Ao lutar pelo processo de formação do campo jurídico, Carvalho Neto afirmara, peremptoriamente, do início ao fim das 535 páginas do livro, que se dirigira aos moços – a exemplo de muitos juristas de seu tempo, como Levi Carneiro, Mário de Souza, Silva Lima, entre outros –, abordara sobre o que não fora falado, sobre o que não fora problematizado. Em seu desiderato, abrira diferentes perspectivas, como a provocação da existência de vários “Brasis”, ao comparar os acontecimentos das metrópoles com os do interior do Brasil, ao contestar e esquadrinhar as relações de disputas entre as diversas faces da justiça brasileira, deflagradas pelas relações entre seus agentes, como juízes, advogados e as instituições envolvidas no campo de lutas do Direito, como o Ministério Público. Porém, as diferenças não escondiam as diversas realidades que se configuravam na formação de um só Brasil, de uma cultura: em particular, a jurídica.

[...] Vamos da província à Metrópole. É o advogado do interior, com as suas lutas, as suas reações, o seu desconforto. Pela semelhança de aspectos sociais, pela mesmice das cenas forenses, o Brasil do interior é um só, por todos os quadrantes. Está-se no Amazonas, como no Rio Grande do Sul; na Paraíba, como em Mato Grosso.
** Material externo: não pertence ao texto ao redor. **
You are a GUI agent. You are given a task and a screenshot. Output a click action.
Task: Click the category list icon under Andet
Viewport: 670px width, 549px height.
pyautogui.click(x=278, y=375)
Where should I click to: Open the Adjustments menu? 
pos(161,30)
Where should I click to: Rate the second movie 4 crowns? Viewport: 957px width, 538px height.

O provincianismo vale, destarte, como ‘uma

condição de vitalidade, de autenticidade, de vigor, de permanência e de espontaneidade, para a nossa literatura, para a nossa cultura em formação’ consoante a expressiva assertiva de GILBERTO FREYRE (A condição de provincianismo no Brasil – Cultura Jurídica – Ano II – n. 15). (FREYRE

apud CARVALHO NETO, 1946, p. 10, grifo do autor).

Assim, é razoável destacar que Carvalho Neto, em seu livro Advogados (1946), articulou pensamentos convergidos para sua época e que produziram impacto na sociedade brasileira, História do Direito, tendo sua obra atravessado o século XX, constituindo-se referência na atualidade na problematização de procedimentos jurídicos, no comportamento adquirido pelos profissionais do campo, e suas relações com o ordenamento jurídico, visto na esfera pública e privada.

Nesta seção me debrucei à investigação do pensamento daquele intelectual, que apanhou o seu capital cultural, social e político e transformara em fontes que ajudaram a produzir uma memória de sua própria trajetória, mas também ajudou a construir a História do Direito no país, por ter participado, efetivamente, da formação de sua Cultura Jurídica.